REQUIREMENT A: Which two distributed key-value store systems does the spatial data abstract name?
REQUIREMENT B: Transcribe the spatial data abstract word for word, between "Advances in distributed" and "framework are investigated.", inclusive.

TEXT EXCERPT:
+++++
Managing Spatial Data in a Distributed Environment

ABSTRACT

Advances in distributed computing enable the pooling of resources located across the Internet to provide a scalable, and robust solution for many computational needs. Distributed key-value store systems like Google's BigTable and Amazon's Dynamo allow the indexing and retrieval of a large amount of data in parallel, while distributed computing frameworks like MapReduce and Pregel provide a fault-tolerant way to process a large amount of data using distributed computing resources. These distributed computing techniques are applied to the spatial database domain. Specifically, issues involved in storing and retrieving spatial data in a distributed environment, as well as, processing spatial queries in parallel using a distributed computing framework are investigated.

All of these methods rely on variants of hashing in order to obtain near constant time behavior in distributing the data and it is preferable that they are as close as possible to being distance-preserving. Specifically, spatial objects in proximity should have similar hash values. In particular, it is desirable to be able to estimate how far apart two objects are (within a given error bound) by just considering their hash values. Such hash functions enable performing an approximate range query using simple hash table lookup operations. Other issues involve the parallel processing of spatial queries. Some easy examples are the distance join query which finds pairs (p,q) of objects (from two different sets) where the distance between p and q is less than a given threshold, or computing the shortest paths from each node to every other node in a road network. More difficult are the spatial problems which can not be easily decomposed into multiple tasks running in parallel, e.g., the distance semi-join query, and network Voronoi diagram construction. This requires developing a generic method to traverse a graph or a tree in parallel to solve these query problems. Ideally, the method should require little or no communication between parallel tasks which will be accomplished by allowing the parallel tasks to produce redundant results which can then be pruned.
+++++
DATA SEGMENT:
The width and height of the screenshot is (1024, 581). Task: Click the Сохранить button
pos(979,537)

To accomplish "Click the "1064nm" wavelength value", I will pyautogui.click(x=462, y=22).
+++++
TASK RESPONSE A: Google's BigTable and Amazon's Dynamo.

TASK RESPONSE B:
Advances in distributed computing enable the pooling of resources located across the Internet to provide a scalable, and robust solution for many computational needs. Distributed key-value store systems like Google's BigTable and Amazon's Dynamo allow the indexing and retrieval of a large amount of data in parallel, while distributed computing frameworks like MapReduce and Pregel provide a fault-tolerant way to process a large amount of data using distributed computing resources. These distributed computing techniques are applied to the spatial database domain. Specifically, issues involved in storing and retrieving spatial data in a distributed environment, as well as, processing spatial queries in parallel using a distributed computing framework are investigated.